For several years, we've been treated to a mini-quake of interesting Feminist-with-a-capital-F theatre works that break the fourth wall, refuse traditional plotting and experiment with sound, light and smearing food through one's hair.
Auteur/performer Julia Croft (If there's not Dancing…, Power Ballad, Plastic Orgasm) is a driving force, while auteur/director Eleanor Bishop (Jane Doe) is also a leading light. After their hard-hitting Boys last year, they've created the two-hander Body Double with performer Karin McCracken who also starred in Jane Doe. In short, this is an assured team with game, form and a strong vision.
At their best, such Feminist works impressively offer both novel and memorable theatre experiences and worthwhile conversations. This time, Body Double is a sensory trip, although its theoretical imagination doesn't quite match its theatrical excitement.
In a fun, heady whirlwind introduction ("this is a show that we made about desire and sex"), we're told to expect references to Chris Kraus' book I Love Dick, social theorist Roland Barthes, Titanic and the theory that women are turned on by being desired.

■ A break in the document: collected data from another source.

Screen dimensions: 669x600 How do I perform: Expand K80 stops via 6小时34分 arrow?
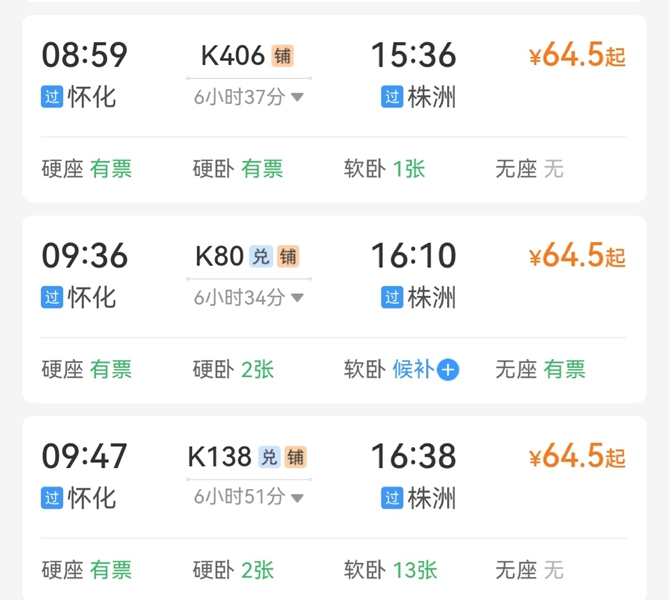297,297
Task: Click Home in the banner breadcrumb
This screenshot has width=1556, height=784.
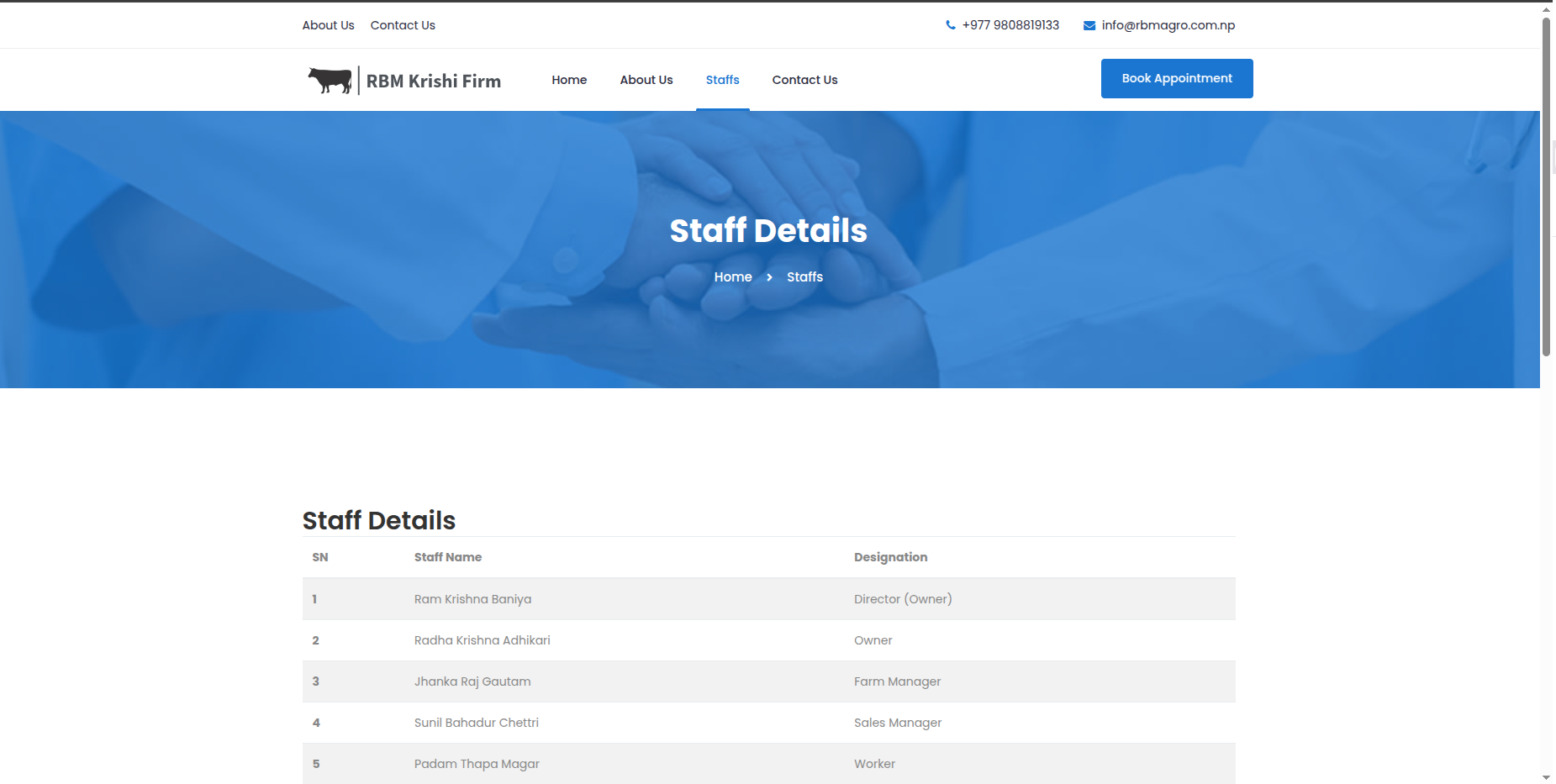Action: [733, 277]
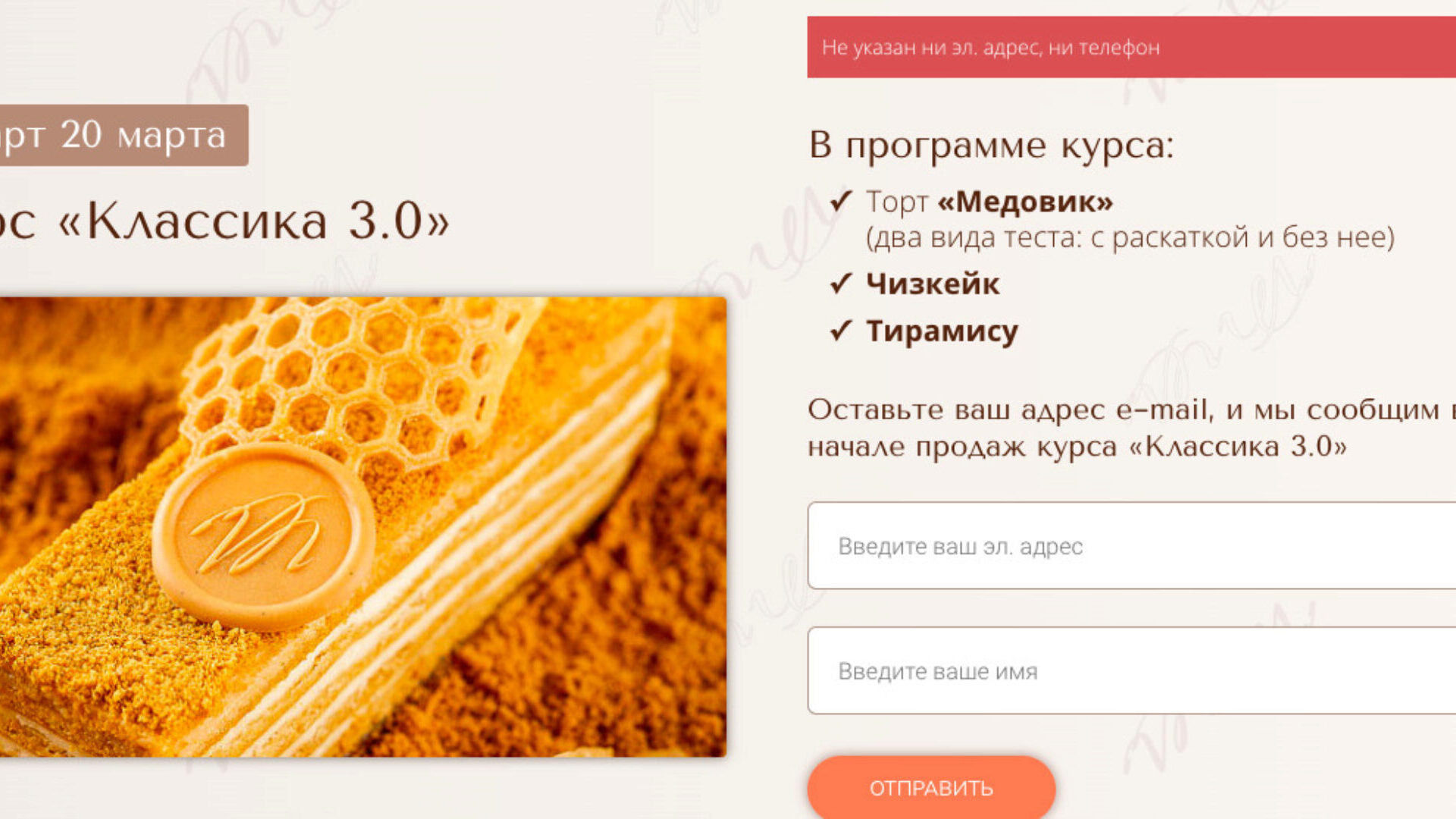Focus the email address input field
Image resolution: width=1456 pixels, height=819 pixels.
click(1131, 545)
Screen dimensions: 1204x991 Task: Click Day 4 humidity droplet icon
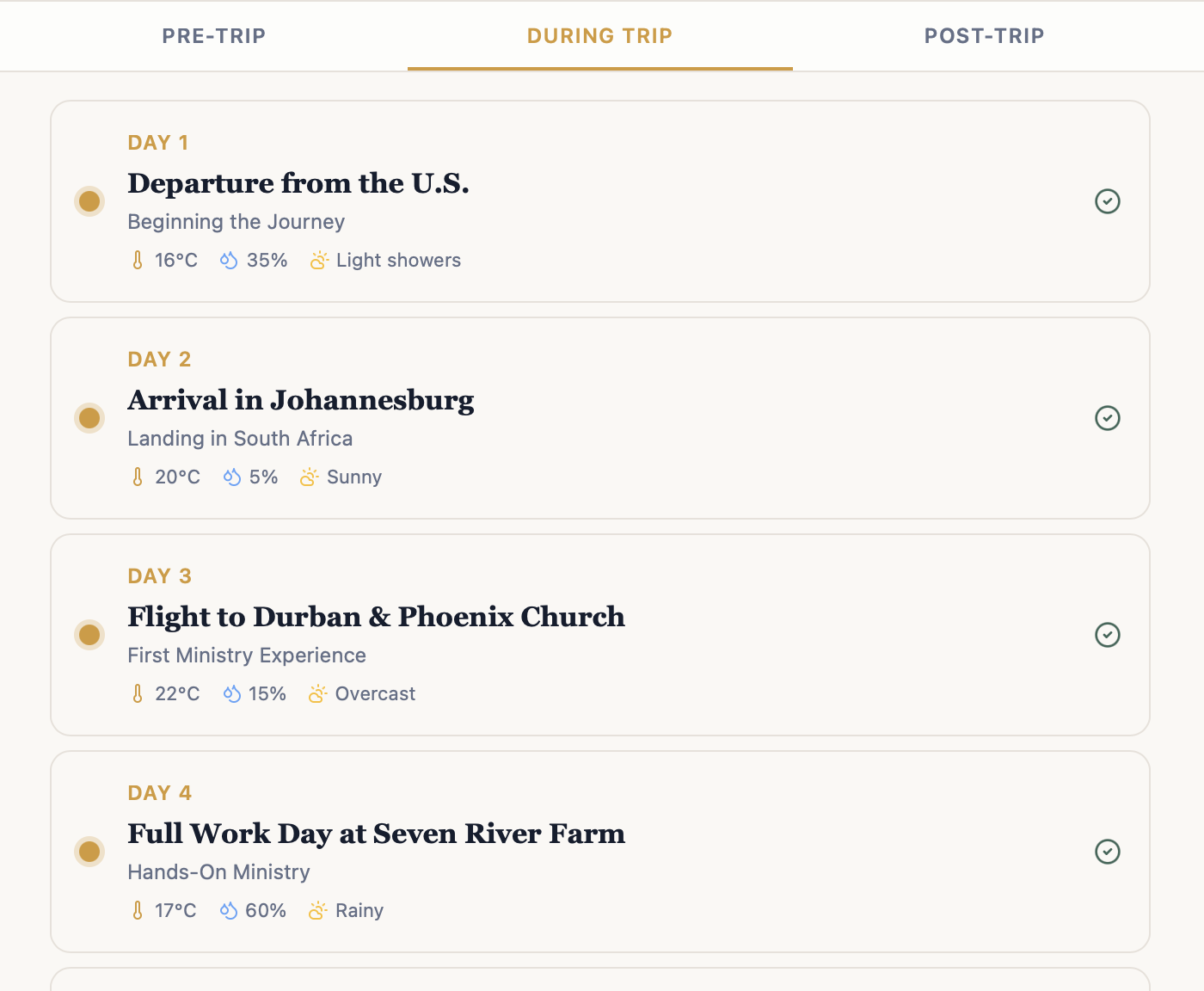point(229,911)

The performers keep up the meta-commentary for 80 minutes of sensory delights: gauze, glass, plastic, sheepskin and fun fur in Lucy Pope's clever design; Blondie, Prince and reverb in Te Aihe Butler's wonderfully transporting sound. The show itself stands in for sex: we see a clean-up and, when Croft wants McCracken to keep up strenuous activity, she says she loves her — the ultimate manipulation.
Body Double makes excellent use of rich spoken word, humorous storytelling and fantastic live screens: fantasy and reality come together in an Anna Karenina re-enactment, which beautifully projects the actors as 1920s stars and shows the prosaic camera mechanisms. (Even when the technology fails, Croft and McCracken are compelling without it.)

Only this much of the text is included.